Gnesi: “Venti lavoratori di Pastena senza stipendio per colpa di una legge ingiusta”

Salvaguardia degli equilibri di bilancio non fa rima con gli stipendi di venti lavoratori del Comune di Pastena. Un cavillo, un decreto che impedirebbe ai Lsu di vedersi riconosciute le mensilità spettanti. La questione è seria e controversa e il sindaco Arturo Gnesi l’ha definita in questi termini: “Pensate a cosa sarebbe successo se per sbaglio una postilla di legge avesse abolito cinque mensilità ai parlamentari. Pensate al casino che avrebbero combinato, accordi trasversali, riunioni notturne, barricate in parlamento per ripristinare un diritto acquisito.
La gente comune invece sfugge a questa regola. Nessuno interviene su questa legge  che sta danneggiando anche le famiglie di Pastena.
Ora vi spiego la faccenda che ci è stata rivelata l’estate scorsa dopo alcuni anni di tira e molla con la Regione Lazio.
Sulla Gazzetta Ufficiale n. 102 del 5 maggio 2014 viene pubblicata la legge n. 68 del 2.5.14 che recita “[…]al fine di prevenire l’insorgere di contenziosi a carico delle amministrazioni coinvolte, le regioni e gli enti locali, che nel periodo 2010-2013, hanno attivato, anche attraverso l’utilizzo dei propri organismi partecipati, anche superando i vincoli previsti dalla normativa vigente in materia di contenimento complessivo della spesa di personale limitatamente alla parte di spesa coperta dai finanziamenti regionali, iniziative di politica attiva del lavoro finalizzate alla creazione di soluzioni occupazionali a tempo determinato dei lavoratori di cui all’articolo 2, comma 1, del decreto legislativo 28 febbraio 2000, n. 81, e articolo 3, comma 1, del decreto legislativo 7 agosto 1997, n. 280, possono, limitatamente al medesimo periodo, provvedere al pagamento delle competenze retributive maturate, nel rispetto del patto di stabilità interno e nei limiti delle disponibilità finanziarie, garantendo comunque la salvaguardia degli equilibri di bilancio, senza che ciò determini l’applicazione delle sanzioni previste dalla legislazione vigente….”

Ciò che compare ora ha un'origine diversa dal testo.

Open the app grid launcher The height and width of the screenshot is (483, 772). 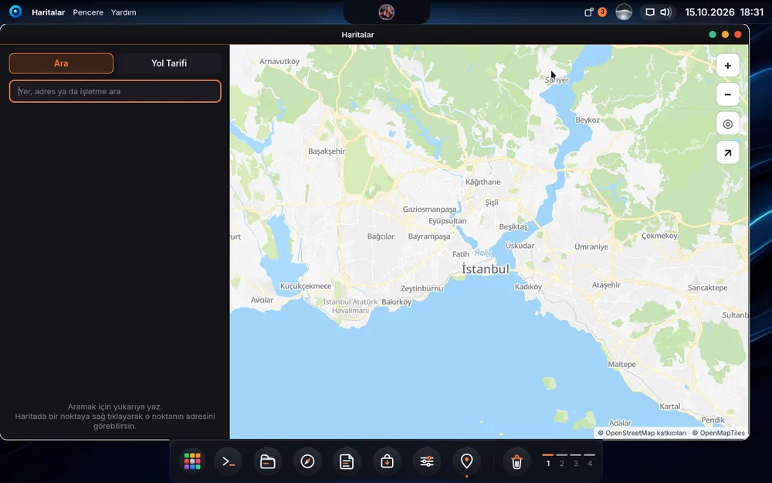192,462
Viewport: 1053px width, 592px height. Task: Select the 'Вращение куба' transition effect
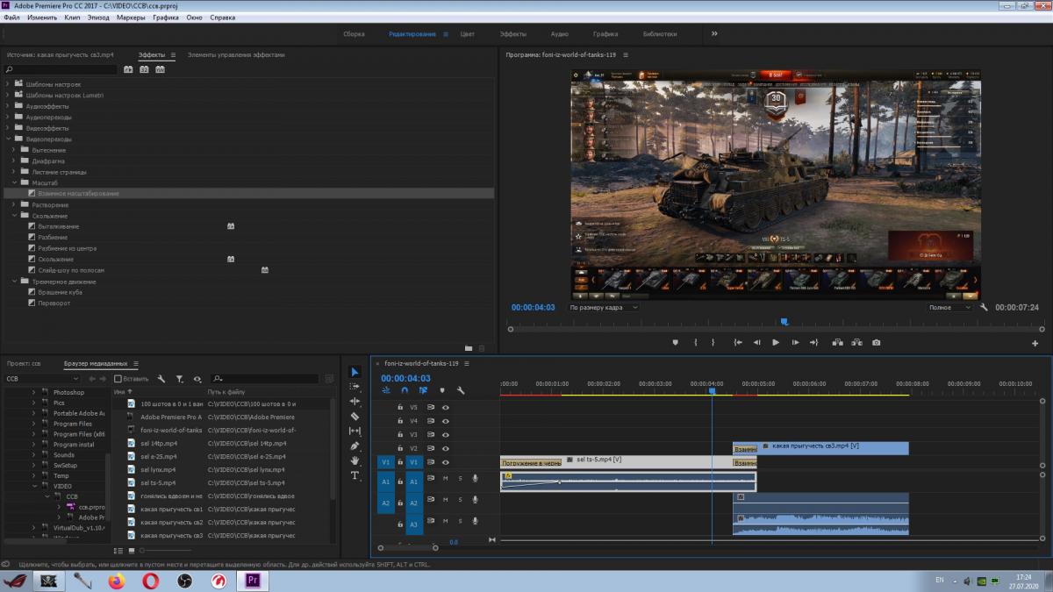[60, 292]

[…] lavoratori di cui articolo 2 comma 1 ecc. ecc. per non dire lavoratori socialmente utili.
Ora questo decreto definito “salva Roma” emanato sotto il governo Renzi e della cui esistenza in Regione se ne sono accorti tre anni dopo in pratica blocca i trasferimenti di soldi dalla Regione Lazio al nostro comune e impedisce che 20 lavoratori del comune di Pastena siano regolarmente pagati.
Una legge pubblicata a maggio e resa retroattiva dal 1 gennaio 2014 senza tener conto che nel frattempo i lavoratori avevano regolarmente svolto il proprio servizio.
La somma che dovrebbe essere versata nelle casse del nostro comune si aggira attorno ai 200.000 euro ed è stato già emesso un decreto ingiuntivo di pagamento nei confronti della Regione Lazio e nei prossimi giorni ci sarà l’udienza in tribunale.
Abbiamo chiesto un’interrogazione parlamentare per correggere una legge ingiusta e antidemocratica, abbiamo chiesto una deroga alla legge finanziaria. Non sappiamo se la Regione Lazio si sia mossa in questa direzione né ci è giunta notizia sulle iniziative proposte dai sindacati.
Una legge siffatta va abolita perché è contraria ai diritti dei lavoratori e calpesta la stessa dignità umana”.